The US company, which has worked in conjunction with BioNtech, will submit its Emergency Use Authorisation request to the US Food and Drug Administration (FDA) later today. The coronavirus vaccine will then be ready to distribute within hours of authorisation. If the vaccine is approved in the US, it suggests a similar rollout of the treatment could soon take place in the UK.
Pfizer and BioNTech is also seeking approval for their vaccine in other countries across the world, including Australia, Canada and Japan.
The UK regulator, the Medicines and Healthcare products Regulatory Agency (MHRA), is poised to fast-track authorisation of the vaccine.
The UK has secured 40 million doses of the vaccine, with 10 million due in the country by the end of the year if the jab is approved.
Dr Albert Bourla, Pfizer’s chairman and chief executive, said: “Our work to deliver a safe and effective vaccine has never been more urgent, as we continue to see an alarming rise in the number of cases of COVID-19 globally.
“Filing in the US represents a critical milestone in our journey to deliver a COVID-19 vaccine to the world and we now have a more complete picture of both the efficacy and safety profile of our vaccine, giving us confidence in its potential.”
Earlier this week Pfizer said its final trial results suggest its vaccine is 95 percent effective.
The vaccine has been tested on 43,500 people in six countries and no safety concerns have been raised.
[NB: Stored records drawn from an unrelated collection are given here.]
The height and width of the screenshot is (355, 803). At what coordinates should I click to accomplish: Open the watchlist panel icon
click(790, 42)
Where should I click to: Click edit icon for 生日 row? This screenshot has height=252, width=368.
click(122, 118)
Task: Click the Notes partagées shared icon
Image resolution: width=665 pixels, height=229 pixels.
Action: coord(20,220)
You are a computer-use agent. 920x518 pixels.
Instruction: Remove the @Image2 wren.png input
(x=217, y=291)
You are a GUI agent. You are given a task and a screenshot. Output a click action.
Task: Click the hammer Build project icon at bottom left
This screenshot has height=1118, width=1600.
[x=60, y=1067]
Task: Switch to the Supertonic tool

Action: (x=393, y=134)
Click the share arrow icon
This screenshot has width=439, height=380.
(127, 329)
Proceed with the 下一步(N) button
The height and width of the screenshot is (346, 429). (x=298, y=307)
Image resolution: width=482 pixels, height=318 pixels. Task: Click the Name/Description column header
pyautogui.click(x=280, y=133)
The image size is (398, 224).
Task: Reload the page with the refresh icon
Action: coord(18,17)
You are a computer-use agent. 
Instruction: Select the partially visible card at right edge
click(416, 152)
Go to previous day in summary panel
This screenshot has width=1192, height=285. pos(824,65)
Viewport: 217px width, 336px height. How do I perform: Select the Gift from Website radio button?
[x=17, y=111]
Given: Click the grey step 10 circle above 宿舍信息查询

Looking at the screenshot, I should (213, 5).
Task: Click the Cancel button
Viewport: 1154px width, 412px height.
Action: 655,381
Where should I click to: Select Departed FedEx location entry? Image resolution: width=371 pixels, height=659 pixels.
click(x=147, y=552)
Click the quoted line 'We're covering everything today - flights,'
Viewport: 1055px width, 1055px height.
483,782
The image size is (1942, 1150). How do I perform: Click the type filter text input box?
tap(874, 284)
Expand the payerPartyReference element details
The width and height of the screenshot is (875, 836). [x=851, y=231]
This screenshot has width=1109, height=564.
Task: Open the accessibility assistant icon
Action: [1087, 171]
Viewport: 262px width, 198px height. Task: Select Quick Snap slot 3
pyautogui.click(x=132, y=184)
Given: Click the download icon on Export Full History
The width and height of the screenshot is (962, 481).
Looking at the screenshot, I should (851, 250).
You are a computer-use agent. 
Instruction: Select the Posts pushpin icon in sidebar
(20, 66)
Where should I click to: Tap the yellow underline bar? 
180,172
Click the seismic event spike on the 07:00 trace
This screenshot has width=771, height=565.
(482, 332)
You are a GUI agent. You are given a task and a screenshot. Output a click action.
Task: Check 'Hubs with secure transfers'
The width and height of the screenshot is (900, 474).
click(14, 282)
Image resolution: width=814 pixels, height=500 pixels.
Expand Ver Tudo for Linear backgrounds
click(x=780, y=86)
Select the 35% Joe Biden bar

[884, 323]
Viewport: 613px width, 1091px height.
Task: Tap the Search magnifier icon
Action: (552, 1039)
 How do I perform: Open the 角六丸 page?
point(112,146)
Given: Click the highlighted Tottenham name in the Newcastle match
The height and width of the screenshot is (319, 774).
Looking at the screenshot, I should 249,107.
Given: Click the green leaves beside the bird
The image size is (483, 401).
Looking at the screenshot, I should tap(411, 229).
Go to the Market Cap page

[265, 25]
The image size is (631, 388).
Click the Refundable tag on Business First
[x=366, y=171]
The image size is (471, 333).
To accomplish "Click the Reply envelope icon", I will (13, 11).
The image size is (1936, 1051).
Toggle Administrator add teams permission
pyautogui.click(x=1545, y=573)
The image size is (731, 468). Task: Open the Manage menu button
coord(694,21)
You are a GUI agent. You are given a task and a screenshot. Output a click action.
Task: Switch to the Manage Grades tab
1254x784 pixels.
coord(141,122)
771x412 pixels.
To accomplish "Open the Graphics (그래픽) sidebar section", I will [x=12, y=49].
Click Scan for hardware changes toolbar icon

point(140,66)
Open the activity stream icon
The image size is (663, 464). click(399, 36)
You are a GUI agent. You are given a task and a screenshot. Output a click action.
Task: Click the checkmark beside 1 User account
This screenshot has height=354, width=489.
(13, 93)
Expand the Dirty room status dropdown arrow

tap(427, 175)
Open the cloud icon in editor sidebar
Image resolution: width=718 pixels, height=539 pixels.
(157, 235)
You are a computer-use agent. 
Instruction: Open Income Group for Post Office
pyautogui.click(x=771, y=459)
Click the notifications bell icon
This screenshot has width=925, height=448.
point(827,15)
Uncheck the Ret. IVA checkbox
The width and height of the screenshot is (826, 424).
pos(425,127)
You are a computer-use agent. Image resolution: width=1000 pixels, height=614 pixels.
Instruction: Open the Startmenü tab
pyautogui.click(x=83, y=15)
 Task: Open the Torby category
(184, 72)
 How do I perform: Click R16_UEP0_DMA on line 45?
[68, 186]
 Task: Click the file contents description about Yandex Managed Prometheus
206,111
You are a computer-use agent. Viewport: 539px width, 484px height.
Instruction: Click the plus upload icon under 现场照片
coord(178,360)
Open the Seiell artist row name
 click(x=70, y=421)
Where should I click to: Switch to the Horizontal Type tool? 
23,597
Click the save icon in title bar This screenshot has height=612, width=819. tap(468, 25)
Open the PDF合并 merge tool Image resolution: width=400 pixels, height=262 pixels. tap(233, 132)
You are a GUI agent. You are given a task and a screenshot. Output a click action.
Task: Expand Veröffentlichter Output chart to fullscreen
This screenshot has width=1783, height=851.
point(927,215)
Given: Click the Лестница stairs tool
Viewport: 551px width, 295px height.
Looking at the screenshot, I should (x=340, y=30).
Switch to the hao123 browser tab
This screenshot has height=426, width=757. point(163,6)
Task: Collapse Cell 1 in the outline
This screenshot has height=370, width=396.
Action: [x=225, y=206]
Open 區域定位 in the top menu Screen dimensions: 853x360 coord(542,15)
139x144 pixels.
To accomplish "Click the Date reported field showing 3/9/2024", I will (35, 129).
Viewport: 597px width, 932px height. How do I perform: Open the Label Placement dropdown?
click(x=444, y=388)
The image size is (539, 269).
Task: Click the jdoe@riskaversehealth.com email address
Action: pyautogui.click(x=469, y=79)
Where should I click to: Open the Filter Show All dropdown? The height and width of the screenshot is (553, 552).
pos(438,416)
In the final trials, the jab showed 95 percent of participants were protected from the virus within 28 days of the first dose.
The jab also proved 94 percent effective among adults over 65, who are considered to be more vulnerable to the disease.
The researchers found there were no serious side effects to the drug, with only two percent of participants reporting a headache and 3.7 percent reporting fatigue.
Researchers followed about 38,000 participants for an average of two months following a second dose of the vaccine candidate.
The Pfizer vaccine works by producing both an antibody and T-cell response in the body to fight coronavirus.
BioNTech Chief Executive Ugur Sahin said he was optimistic the immunization effect of the vaccine would last for a year.
Commenting on the recent development in the vaccine, he said: “Filing for emergency use authorization in the US is a critical step in making our vaccine candidate available to the global population as quickly as possible.
“We intend to continue to work with regulatory agencies worldwide to enable the rapid distribution of our vaccine globally.
“As a company located in Germany in the heart of Europe, our interactions with the European Medicines Agency [EMA] are of particular importance to us and we have continuously provided data to them as part of our rolling review process.”
Pfizer and BioNTech expect to be able to produce up to 50million vaccine doses globally in 2020 and up to 1.3billion in 2021.